Combining glucagon-like peptide 1 analogues with sodium-glucose cotransporter 2 inhibitors to treat patients with type 1 diabetes, BMI > 25 kg/m ², and chronic kidney disease – A randomised, controlled pilot study

Aims: We investigated the safety and efficacy of combining glucagon-like peptide-1 (GLP-1) analogues with sodium-glucose cotransporter 2 inhibitors (SGLT2i) in patients with type 1 diabetes, BMI > 25 kg/m ², and early chronic kidney disease.
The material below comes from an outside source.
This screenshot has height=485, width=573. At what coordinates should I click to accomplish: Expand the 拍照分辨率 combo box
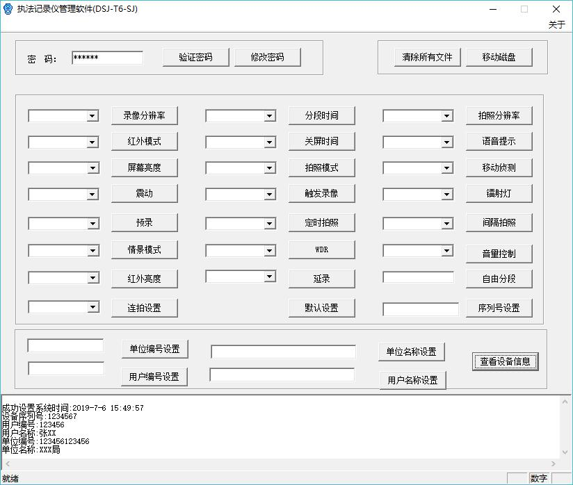click(x=447, y=116)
Methods: This single-centre pilot study (NCT05390307) randomised 60 participants to usual care, GLP-1, SGLT2i, GLP-1 + SGLT2i, or GLP-1 + SGLT2i + lifestyle modification for 6 months. The primary endpoint was change in bodyweight. Secondary endpoints included markers of kidney disease, glycaemic, blood pressure, and lipids. Analyses were performed using both intention-to-treat and per-protocol approaches. Results: In the intention-to-treat analysis, the GLP-1 + SGLT2i + lifestyle group achieved significantly greater bodyweight loss than usual care [-9·6%, (95 %CI −14·4, −4·9), p < 0.001], and SGLT2i alone [-8·0 (95 %CI −12·6, −3·4), p = 0·002]. No significant differences in glycaemia or blood pressure were observed among groups. However, the GLP-1 + SGLT2i + lifestyle showed a reduction in urine albumin creatinine ratio from 784·9mg/g (95 %CI 500·7, 1069·1) to 287·6mg/g (95 %CI −1·6, 576·8), p < 0·001). Adverse events occurred in 50% of participants in both the usual care (n = 6/12) and medication groups (n = 24/48). Conclusions: In patients with type 1 diabetes, BMI > 25 kg/m ², and chronic kidney disease, the combining GLP-1 + SGLT2i + lifestyle modification was safe and produced significant weight loss but did not significantly improve metabolic and blood pressure control.